発表年:1938年
作者:アガサ・クリスティ
シリーズ:エルキュール・ポワロ17
「思いきり兇暴な殺人を」
というリクエストを受けて作られた本作は、その期待に応えるだけの力作にはなっています。多少ハリボテ感がしないでもないですが…
まずは粗あらすじ
クリスマスを迎えるにあたり、老シメオンによってリー家の面々が集められた。クリスマスにお誂え向きの団欒とした雰囲気からは程遠い重苦しい空気を切り裂いたのは、ぞっとするような甲高い絶叫だった。目を覆いたくなるような惨劇の前に、名探偵ポワロが立ちあがる。
「あなたの作品は洗練され過ぎている」
これがクリスティの義理の兄の前向きな批評でした。もっと血腥い、もっと兇暴な殺人を、という注文を受けてクリスティはどのように感じたのでしょうか。個人的に思うのは、彼女は心の中でふふん、と笑ったのではないか、ということ。
正直、クリスティの作品群には、目に見えて残酷だったり、凶暴性が全面に押し出た殺人は少ない。殺人が少ない、というよりかは、殺人の描写が少ない、というのが正解でしょうか。
なので、表面化した暴は少なくとも、犯人の内面からにじみ出る残虐性は、そこらの作品より頭一つ飛抜けている印象があるし、少なくとも洗練の本来意味するような優雅で高尚な作品だ、という印象はあまり強くありません。
クリスティが「お望みとあらば書いてみせましょう」と意気込んだかは不明ですが、本作を難なくさらりと書き上げたんじゃないだろか、とは想像できます。
雰囲気作りのために、騒々しい格闘音・甲高い絶叫・夥しい流血という簡単な要素を揃えるだけで、他に凝った演出はなされていません。むしろ、「兇暴な殺人」はパフォーマンスで、その実は、人間関係や血の繋がりが裏テーマのいつも通りのクリスティ作品なのではないでしょうか。
とはいえ、ポワロシリーズの中でも一、二を争う結末のサプライズは素晴らしく、お決まりのクリスティ劇場開幕ということは決してありません。さらにその驚愕のサプライズへ辿りつくまでに配された手がかりが秀逸で、何気ない台詞やなんでもない物証だけではなく、「人」そのものが謎を解くヒントになっているのが珍しいと思います。
登場人物にも趣向が凝らされた配役がなされており、横筋にもミステリにしっかり絡んできます。
● ● ●
練習問題:
a - 次の(i)〜(iii)の記述がレビューの内容と一致するかを、それぞれ「はい」か「いいえ」で答え、判断の決め手となるレビューの語句をそのまま引用せよ。
(i) 本作の発表年は1938年である。
(ii) 本作は、クリスティの義理の兄から「もっと洗練された作品を」と求められて書かれた。
(iii) レビューの筆者は、本作の結末のサプライズをポワロシリーズの中でも一、二を争うものと評している。
b - データレコードのうち、「Describe the element at coordinates (316, 506)」を含む行から始めて、レコードの最後の行まで(両端を含む)を、1行を1つの文字列とするJSONリストに変換してください。空行は除くこと。

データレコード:
● ● ●
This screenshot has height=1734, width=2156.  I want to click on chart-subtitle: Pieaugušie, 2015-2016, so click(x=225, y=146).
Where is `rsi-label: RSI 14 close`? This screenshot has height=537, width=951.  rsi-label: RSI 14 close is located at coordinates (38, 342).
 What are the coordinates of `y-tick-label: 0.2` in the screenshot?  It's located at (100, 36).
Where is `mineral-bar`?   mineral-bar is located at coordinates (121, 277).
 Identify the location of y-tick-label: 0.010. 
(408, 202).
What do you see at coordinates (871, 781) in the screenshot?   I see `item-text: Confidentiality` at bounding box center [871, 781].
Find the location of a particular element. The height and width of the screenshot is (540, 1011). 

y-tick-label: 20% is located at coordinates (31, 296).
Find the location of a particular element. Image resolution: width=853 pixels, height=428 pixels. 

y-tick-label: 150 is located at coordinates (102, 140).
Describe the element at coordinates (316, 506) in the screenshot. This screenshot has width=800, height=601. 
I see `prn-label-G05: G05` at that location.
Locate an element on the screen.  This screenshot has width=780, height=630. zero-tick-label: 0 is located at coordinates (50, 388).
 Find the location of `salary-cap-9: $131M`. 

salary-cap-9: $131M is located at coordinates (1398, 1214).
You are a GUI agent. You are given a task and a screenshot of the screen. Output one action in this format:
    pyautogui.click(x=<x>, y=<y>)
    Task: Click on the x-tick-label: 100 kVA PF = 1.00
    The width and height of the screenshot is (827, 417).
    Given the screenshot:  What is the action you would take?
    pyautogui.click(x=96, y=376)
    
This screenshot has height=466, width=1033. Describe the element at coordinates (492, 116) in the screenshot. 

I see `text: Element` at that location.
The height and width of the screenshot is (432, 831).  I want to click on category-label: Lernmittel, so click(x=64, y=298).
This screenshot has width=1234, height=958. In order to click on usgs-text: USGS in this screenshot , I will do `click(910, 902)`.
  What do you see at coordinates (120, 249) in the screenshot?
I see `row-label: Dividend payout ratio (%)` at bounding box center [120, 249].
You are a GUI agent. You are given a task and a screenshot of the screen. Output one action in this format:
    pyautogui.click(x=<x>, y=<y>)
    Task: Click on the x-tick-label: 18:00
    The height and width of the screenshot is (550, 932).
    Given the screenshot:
● ● ●
設問別の解答:
a -
(i) はい。「発表年:1938年」
(ii) いいえ。「もっと血腥い、もっと兇暴な殺人を、という注文を受けて」
(iii) はい。「ポワロシリーズの中でも一、二を争う結末のサプライズは素晴らしく」

b -
[
  "Describe the element at coordinates (316, 506) in the screenshot. This screenshot has width=800, height=601. ",
  "I see `prn-label-G05: G05` at that location.",
  "Locate an element on the screen.  This screenshot has width=780, height=630. zero-tick-label: 0 is located at coordinates (50, 388).",
  " Find the location of `salary-cap-9: $131M`. ",
  "salary-cap-9: $131M is located at coordinates (1398, 1214).",
  "You are a GUI agent. You are given a task and a screenshot of the screen. Output one action in this format:",
  "    pyautogui.click(x=<x>, y=<y>)",
  "    Task: Click on the x-tick-label: 100 kVA PF = 1.00",
  "    The width and height of the screenshot is (827, 417).",
  "    Given the screenshot:  What is the action you would take?",
  "    pyautogui.click(x=96, y=376)",
  "This screenshot has height=466, width=1033. Describe the element at coordinates (492, 116) in the screenshot. ",
  "I see `text: Element` at that location.",
  "The height and width of the screenshot is (432, 831).  I want to click on category-label: Lernmittel, so click(x=64, y=298).",
  "This screenshot has width=1234, height=958. In order to click on usgs-text: USGS in this screenshot , I will do `click(910, 902)`.",
  "  What do you see at coordinates (120, 249) in the screenshot?",
  "I see `row-label: Dividend payout ratio (%)` at bounding box center [120, 249].",
  "You are a GUI agent. You are given a task and a screenshot of the screen. Output one action in this format:",
  "    pyautogui.click(x=<x>, y=<y>)",
  "    Task: Click on the x-tick-label: 18:00",
  "    The height and width of the screenshot is (550, 932).",
  "    Given the screenshot:"
]